脳内で最悪のパターンを想像するのに忙しい私に代わって、もともとリサーチ癖がありそのスキルも高い夫が甲状腺癌について調べてくれた。ここでは甲状腺癌について詳らかに書かないが、リサーチの結果として内視鏡手術(=喉に傷跡が残らない)で癌を摘出できる病院は都内に2カ所しかない(当時)ことが判明した。

3度目の病院は、一般の検索エンジンで調べられる限りの甲状腺癌についての情報を携えて行ったので、非常に話がスムーズに進み、より詳しいことを聞くことができた。もし何も調べずに行っていたら先生の簡素化した話を理解するのに精一杯で、喉に傷跡の残る手術を受けることになっていたに違いない。
※内視鏡手術にはデメリットもあるので、一概に内視鏡が良いわけではない。

ましてや今回は専門知識が豊富で日々勉強されている先生の病院に当たったから良かったものの(家から最寄りの甲状腺専門医で調べただけなので完全に運が良かった)、名ばかり専門医だったり最新の情報に疎い先生であったら全く違う結果に行き着いていた可能性もある。

間違っても「お医者様は神様!」などと思って何も調べもせずに会ったばかりの医者に全幅の信頼をおいてはいけない。名ばかりドクターでないか、知識豊富な医者だとしても専門から外れてはいないかを見破るためにも、患者側はある程度の知識を持って受診するべきだ。もしその医者が神様の如く専門知識が豊富で勤勉で善良であったとしても、患者側がそれなりに病気について調べてきていれば医者からの説明の解像度も変わってくるだろう。

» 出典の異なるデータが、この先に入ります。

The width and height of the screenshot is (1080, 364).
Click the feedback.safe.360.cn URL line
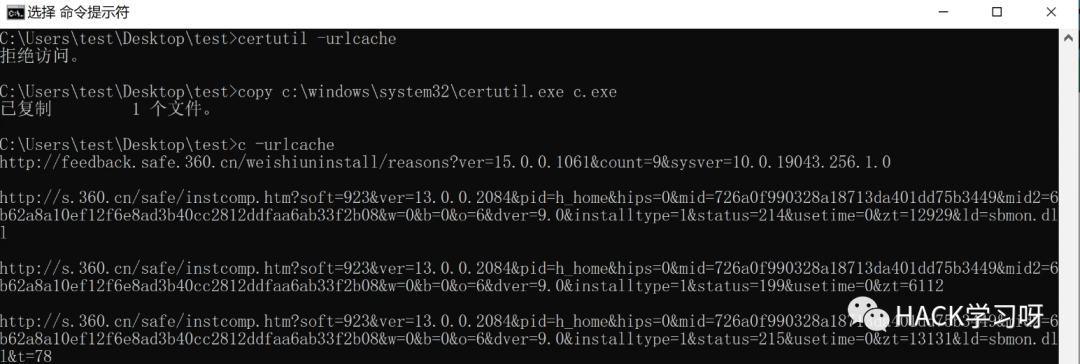(445, 163)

最後に余談ではあるが、私が意識している医者の選び方を紹介する。

①選べるなら女医を選ぶ
これは以前、勝間和代さんのお話で聞いてなるほどと思ったことである。2018年頃に話題にもなったが、複数の大学の医学部入試で女子の合格が不利になるように採点が操作されていたことは記憶に古くないだろう。そしておそらくこの採点操作は何年も前から続いていると考えると、男性医師よりも女性医師の方がより難関を潜り抜けた優秀である可能性が高いと言える。

また生物学的に男性よりも女性の方がコミュニケーション能力が高いという点からも、女医を選んだ方がメリットは大きい。手術してもらう医師なら腕や実績で選ぶべきだが、こと診察を受ける段階では円滑なコミュニケーションが図れることに重きを置いた方が良い。

②医師家系を避ける
こちらは完全に私の経験にしか基づかないし、例外も多分にあることも承知の上である。それでも医師家系の医者は傲慢な態度を取る人が多い気がする(そうではない医師家系のみなさまごめんなさい)。

もちろん病院を予約するたびに「こちらの先生はご家族もお医者様ですか?」等と聞くことはしない。医師であることを誇りに思っている(=鼻にかけている)医者は得てして、HPに「代々続く医師家系」「医師一族の家庭に生まれ」等と書いてあることが多い。幼少期から医師になるための英才教育を受けてきました、というアピールならいざ知らず「うちはお医者様の血筋が流れているのよ!」という意味合いで書いてあるのだとしたら、診察時にもその姿勢が滲み出ることであろう。